The milkshake was sickly sweet and made the insides of her mouth feel waxy. It was cold, and the sky was overcast as if it might rain at any moment. She had nowhere to go, so she huddled under the gazebo in the park and stared across the road, wishing she’d brought her Discman. After a while, she wandered towards the oval in the direction of the skatepark.
He’d always had unnaturally long dark eyelashes. If it hadn’t been for his eyes, he might have been just another tall, broad-shouldered boy, practising grinds on the edge of the bowl. But despite how different he looked on the outside, he was the same person she had wai
ted hours to speak to every night, the one who had once wet himself in her sandpit. The same boy who had been her first kiss under the slide in the playground in Year One. She looked different too. She had a proper girl’s body now.
Out in real life, they had become strangers again. Her stomach began to dance, and her legs and lips tingled. She couldn’t speak. He smiled at her, and her palms grew damp and sweaty. She scraped the dampness off them with her jeans.
‘Caitlin?’
She smiled so wide that her cheeks ached. ‘Hi.’ He rode his board down into the centre of the bowl and braked, kicking the board up into his hands with a practised movement. She raised an eyebrow, and he shrugged with false modesty.
‘What are you doing here?’
‘It’s the long weekend. We always visit.’
Aaron raked a hand back through his hair, flattening it. ‘Shit, yeah, so it is.’
He ran up the side of the skate ramp and wrapped one arm around her. She could smell salt on his skin, like he’d just come out of the water.
‘It’s so good to see you,’ she forced herself to say.
‘I’ve missed you, Cait,’ he replied.
Caitlin looked at him looking at her and realised there was something more than friendship between them—something that hadn’t been there before. It was so obvious. Aaron was in love with her. Had been waiting for her to notice. Now, he was playing it cool. She tucked a lock of hair behind her ear and wondered how she could have been so stupid for so long.

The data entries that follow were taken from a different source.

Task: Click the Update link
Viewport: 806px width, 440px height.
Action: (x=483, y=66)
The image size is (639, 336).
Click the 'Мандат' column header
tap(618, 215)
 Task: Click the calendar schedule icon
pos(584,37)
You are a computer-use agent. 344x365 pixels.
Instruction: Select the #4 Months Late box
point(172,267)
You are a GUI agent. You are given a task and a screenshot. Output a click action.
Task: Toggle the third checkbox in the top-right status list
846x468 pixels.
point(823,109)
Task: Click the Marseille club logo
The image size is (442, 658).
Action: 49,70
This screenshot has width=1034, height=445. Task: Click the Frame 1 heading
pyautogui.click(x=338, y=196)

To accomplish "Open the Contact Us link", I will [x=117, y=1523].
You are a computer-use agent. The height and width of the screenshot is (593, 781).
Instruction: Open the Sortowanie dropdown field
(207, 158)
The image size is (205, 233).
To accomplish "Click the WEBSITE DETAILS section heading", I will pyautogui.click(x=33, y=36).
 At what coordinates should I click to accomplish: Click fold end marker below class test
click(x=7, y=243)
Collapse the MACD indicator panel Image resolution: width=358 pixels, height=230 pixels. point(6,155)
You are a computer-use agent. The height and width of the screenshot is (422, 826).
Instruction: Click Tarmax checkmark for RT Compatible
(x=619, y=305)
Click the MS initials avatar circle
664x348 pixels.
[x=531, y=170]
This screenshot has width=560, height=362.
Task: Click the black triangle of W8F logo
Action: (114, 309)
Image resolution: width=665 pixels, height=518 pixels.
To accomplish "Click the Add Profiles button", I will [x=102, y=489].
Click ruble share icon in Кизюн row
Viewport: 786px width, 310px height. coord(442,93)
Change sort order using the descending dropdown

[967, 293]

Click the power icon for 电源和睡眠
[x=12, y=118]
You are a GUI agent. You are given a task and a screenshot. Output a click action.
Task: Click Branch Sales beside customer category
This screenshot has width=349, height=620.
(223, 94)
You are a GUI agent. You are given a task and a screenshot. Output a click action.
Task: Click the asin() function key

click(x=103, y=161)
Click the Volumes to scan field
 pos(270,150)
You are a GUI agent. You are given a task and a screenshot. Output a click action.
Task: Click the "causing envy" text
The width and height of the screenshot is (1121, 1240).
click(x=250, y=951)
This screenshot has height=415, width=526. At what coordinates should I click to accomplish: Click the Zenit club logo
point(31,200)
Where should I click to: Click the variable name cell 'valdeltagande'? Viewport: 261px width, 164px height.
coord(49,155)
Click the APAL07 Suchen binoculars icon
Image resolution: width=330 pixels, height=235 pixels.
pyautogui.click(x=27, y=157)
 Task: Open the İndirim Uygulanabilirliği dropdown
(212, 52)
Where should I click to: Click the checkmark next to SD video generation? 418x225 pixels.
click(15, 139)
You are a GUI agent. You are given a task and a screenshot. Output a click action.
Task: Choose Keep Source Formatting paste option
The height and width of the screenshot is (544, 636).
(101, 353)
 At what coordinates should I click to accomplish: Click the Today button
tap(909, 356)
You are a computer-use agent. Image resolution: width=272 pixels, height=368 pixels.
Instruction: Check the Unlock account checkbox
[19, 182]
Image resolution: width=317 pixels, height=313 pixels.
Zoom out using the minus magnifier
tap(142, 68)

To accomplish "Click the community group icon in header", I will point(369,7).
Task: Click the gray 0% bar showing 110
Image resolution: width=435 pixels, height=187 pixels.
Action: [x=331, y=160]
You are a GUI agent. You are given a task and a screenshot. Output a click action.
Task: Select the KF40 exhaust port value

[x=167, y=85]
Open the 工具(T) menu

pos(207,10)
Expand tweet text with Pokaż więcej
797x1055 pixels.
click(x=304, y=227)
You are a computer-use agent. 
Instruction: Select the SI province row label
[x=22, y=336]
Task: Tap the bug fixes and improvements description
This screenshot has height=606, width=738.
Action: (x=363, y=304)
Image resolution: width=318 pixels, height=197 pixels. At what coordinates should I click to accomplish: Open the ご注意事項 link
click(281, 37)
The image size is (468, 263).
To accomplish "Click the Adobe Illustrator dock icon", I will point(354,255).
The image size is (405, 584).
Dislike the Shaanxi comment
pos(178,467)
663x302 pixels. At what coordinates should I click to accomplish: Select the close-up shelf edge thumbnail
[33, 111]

She ran through it all in her mind as they walked back to his house together. She’d always known that Aaron was handsome, but this attraction—this magnetic pull which seemed to originate somewhere below her hips—this was new. Her breathing slowed as she concentrated on brushing the back of her hand against his. The power in such a simple gesture. As their skin touched, an electric shock shot from her neck to her navel.
Aaron let them in via the back door. When they reached his room, Caitlin felt like she might cry. Though everything about this room had grown up as Aaron had, there was a smell that had always belonged to Aaron’s house, and experiencing it again was like arriving home after a long journey. Coffee and oranges and washing detergent and something earthy. An early morning smell.